Clapperton s’inclina devant sa femme et poursuivit ce qu’il était en train de dire avec le plus grand calme. « Voilà ce qu’on appelle le parfait gentleman, se dit Poirot. Pourtant, le général Forbes prétend que Clapperton n’est pas un homme du monde. Je ne sais plus quoi penser. »

Quelqu’un proposa une partie de bridge. Mrs. Clapperton, le général Forbes et un couple au regard d’aigle s’installèrent autour d’une table. Miss Henderson s’était excusée et était sortie sur le pont.

— Et votre mari ? demanda le général Forbes d’une voix hésitante.

— John ne veut pas jouer au bridge, répondit Mrs. Clapperton.

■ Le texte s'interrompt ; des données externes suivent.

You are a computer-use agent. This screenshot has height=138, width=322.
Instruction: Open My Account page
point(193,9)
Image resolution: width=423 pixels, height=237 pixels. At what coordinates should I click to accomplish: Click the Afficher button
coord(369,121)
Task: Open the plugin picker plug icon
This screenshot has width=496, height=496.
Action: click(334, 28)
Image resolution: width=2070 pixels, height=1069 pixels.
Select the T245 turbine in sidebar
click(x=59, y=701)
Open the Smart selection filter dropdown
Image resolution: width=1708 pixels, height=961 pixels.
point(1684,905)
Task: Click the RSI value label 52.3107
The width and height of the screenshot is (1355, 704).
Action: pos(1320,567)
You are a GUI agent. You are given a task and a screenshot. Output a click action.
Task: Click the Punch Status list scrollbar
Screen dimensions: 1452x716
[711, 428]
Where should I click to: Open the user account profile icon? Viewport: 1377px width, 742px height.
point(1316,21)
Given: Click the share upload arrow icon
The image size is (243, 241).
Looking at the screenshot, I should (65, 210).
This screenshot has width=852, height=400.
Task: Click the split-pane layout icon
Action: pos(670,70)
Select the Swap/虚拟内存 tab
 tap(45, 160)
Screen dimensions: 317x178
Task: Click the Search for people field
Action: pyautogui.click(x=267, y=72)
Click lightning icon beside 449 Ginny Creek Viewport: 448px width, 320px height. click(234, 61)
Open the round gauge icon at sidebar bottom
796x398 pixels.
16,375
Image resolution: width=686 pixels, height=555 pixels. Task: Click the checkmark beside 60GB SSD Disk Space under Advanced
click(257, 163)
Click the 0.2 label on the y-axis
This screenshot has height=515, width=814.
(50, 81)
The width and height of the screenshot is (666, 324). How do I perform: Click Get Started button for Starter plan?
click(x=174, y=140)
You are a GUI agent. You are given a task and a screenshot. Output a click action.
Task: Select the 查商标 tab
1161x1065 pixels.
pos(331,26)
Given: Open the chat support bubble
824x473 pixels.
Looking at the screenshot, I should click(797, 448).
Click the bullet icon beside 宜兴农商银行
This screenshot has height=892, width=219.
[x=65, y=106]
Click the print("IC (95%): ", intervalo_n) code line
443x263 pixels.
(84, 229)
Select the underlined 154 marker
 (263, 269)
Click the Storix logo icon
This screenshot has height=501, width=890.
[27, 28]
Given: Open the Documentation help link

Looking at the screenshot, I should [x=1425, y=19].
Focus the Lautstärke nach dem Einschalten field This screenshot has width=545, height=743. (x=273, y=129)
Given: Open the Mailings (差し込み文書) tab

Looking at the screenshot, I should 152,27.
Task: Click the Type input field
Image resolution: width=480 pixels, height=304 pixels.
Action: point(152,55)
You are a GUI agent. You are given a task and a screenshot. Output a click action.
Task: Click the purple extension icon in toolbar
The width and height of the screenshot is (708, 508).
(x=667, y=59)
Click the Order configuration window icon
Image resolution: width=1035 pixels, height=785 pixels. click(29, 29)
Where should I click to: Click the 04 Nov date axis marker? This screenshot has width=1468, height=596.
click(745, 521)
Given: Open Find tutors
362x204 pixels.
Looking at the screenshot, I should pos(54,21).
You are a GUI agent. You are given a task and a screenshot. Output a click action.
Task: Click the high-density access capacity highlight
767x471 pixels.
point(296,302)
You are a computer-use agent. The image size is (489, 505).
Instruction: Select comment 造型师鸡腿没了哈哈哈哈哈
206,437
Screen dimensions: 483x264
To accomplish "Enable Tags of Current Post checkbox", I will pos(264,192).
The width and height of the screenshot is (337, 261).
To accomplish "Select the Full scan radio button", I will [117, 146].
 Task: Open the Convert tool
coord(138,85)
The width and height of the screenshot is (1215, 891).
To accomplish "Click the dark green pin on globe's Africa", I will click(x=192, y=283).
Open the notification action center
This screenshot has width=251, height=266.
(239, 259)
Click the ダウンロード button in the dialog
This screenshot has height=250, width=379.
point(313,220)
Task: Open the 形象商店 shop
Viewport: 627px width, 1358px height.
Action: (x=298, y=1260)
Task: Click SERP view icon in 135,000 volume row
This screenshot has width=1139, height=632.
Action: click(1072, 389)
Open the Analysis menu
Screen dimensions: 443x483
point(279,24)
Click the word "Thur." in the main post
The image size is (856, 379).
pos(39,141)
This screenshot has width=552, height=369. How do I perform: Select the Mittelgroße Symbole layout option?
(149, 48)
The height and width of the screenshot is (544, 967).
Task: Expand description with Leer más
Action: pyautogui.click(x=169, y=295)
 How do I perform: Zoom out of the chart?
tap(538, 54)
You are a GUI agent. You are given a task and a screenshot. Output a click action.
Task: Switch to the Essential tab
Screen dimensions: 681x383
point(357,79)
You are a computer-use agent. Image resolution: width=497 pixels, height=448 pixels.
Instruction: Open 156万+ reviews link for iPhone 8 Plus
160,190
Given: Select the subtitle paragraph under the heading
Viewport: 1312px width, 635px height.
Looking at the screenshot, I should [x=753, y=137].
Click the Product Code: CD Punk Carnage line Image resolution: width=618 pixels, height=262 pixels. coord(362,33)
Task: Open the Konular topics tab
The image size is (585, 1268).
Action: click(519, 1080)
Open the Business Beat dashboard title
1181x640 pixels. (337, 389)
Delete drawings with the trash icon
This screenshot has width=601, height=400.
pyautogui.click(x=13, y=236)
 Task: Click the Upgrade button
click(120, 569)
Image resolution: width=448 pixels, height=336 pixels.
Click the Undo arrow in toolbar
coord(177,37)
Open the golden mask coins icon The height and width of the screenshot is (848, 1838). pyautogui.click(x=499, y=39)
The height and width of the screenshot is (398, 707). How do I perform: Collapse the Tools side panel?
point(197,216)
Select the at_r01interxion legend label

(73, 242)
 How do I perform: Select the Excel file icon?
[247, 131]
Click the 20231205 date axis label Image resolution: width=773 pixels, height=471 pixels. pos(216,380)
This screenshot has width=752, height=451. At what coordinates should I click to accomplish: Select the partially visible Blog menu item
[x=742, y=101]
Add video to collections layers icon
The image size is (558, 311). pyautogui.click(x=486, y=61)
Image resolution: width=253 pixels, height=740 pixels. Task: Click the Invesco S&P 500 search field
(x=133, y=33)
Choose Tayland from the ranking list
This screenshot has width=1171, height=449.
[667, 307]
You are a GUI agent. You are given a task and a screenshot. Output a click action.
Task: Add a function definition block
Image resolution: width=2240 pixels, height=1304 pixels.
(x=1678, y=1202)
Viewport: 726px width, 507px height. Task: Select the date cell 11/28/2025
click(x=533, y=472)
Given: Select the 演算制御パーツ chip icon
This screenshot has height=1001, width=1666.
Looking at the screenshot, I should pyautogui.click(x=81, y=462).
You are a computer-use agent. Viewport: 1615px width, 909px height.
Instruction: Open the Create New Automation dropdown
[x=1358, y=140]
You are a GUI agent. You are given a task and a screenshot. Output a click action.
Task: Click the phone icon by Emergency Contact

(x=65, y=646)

C’est très agaçant.

Les quatre bridgeurs se mirent à battre les cartes.

Pam et Kitty marchèrent sur le colonel Clapperton et lui prirent chacune un bras.

— Venez avec nous ! lui dit Pam. Sur le pont supérieur, il y a un beau clair de lune.

— Ne commets pas d’imprudence, John, intervint Mrs. Clapperton. Sinon, tu vas attraper froid.

— Pas avec nous, répliqua Kitty. Nous sommes de vrais brandons !

Le colonel sortit avec les deux jeunes filles en riant.

Poirot remarqua que Mrs. Clapperton disait : « je ne suis pas », alors qu’elle avait initialement demandé deux trèfles.

Il sortit sur le pont-promenade. Miss Henderson était debout près du bastingage. Elle se retourna vivement lorsqu’il s’approcha d’elle et il remarqua qu’elle paraissait déçue.

Ils bavardèrent un moment, puis, comme il se taisait, elle lui demanda :

— À quoi pensez-vous ?

— Je m’interroge sur ma connaissance de votre langue. J’ai cru comprendre, tout à l’heure, que Mrs. Clapperton disait de son mari qu’il ne veut pas jouer au bridge. N’emploierait-on pas plutôt le terme : « ne sait pas » ?

— Je suppose qu’elle considère cette carence comme un affront personnel, répondit sèchement Ellie Henderson. Cet homme est complètement fou de l’avoir épousée.

Poirot esquissa un sourire dans l’obscurité.

— Ne pensez-vous pas que leur mariage puisse être une réussite, après tout ? demanda-t-il d’un ton hésitant.

— Avec une femme comme elle ?

Poirot haussa les épaules.

— Bien des femmes odieuses ont des maris dévoués. C’est un mystère de la nature. Reconnaissez que rien de ce qu’elle dit ou fait ne semble le froisser.

Miss Henderson s’apprêtait à répondre lorsque la voix de Mrs. Clapperton leur parvint de la fenêtre du fumoir.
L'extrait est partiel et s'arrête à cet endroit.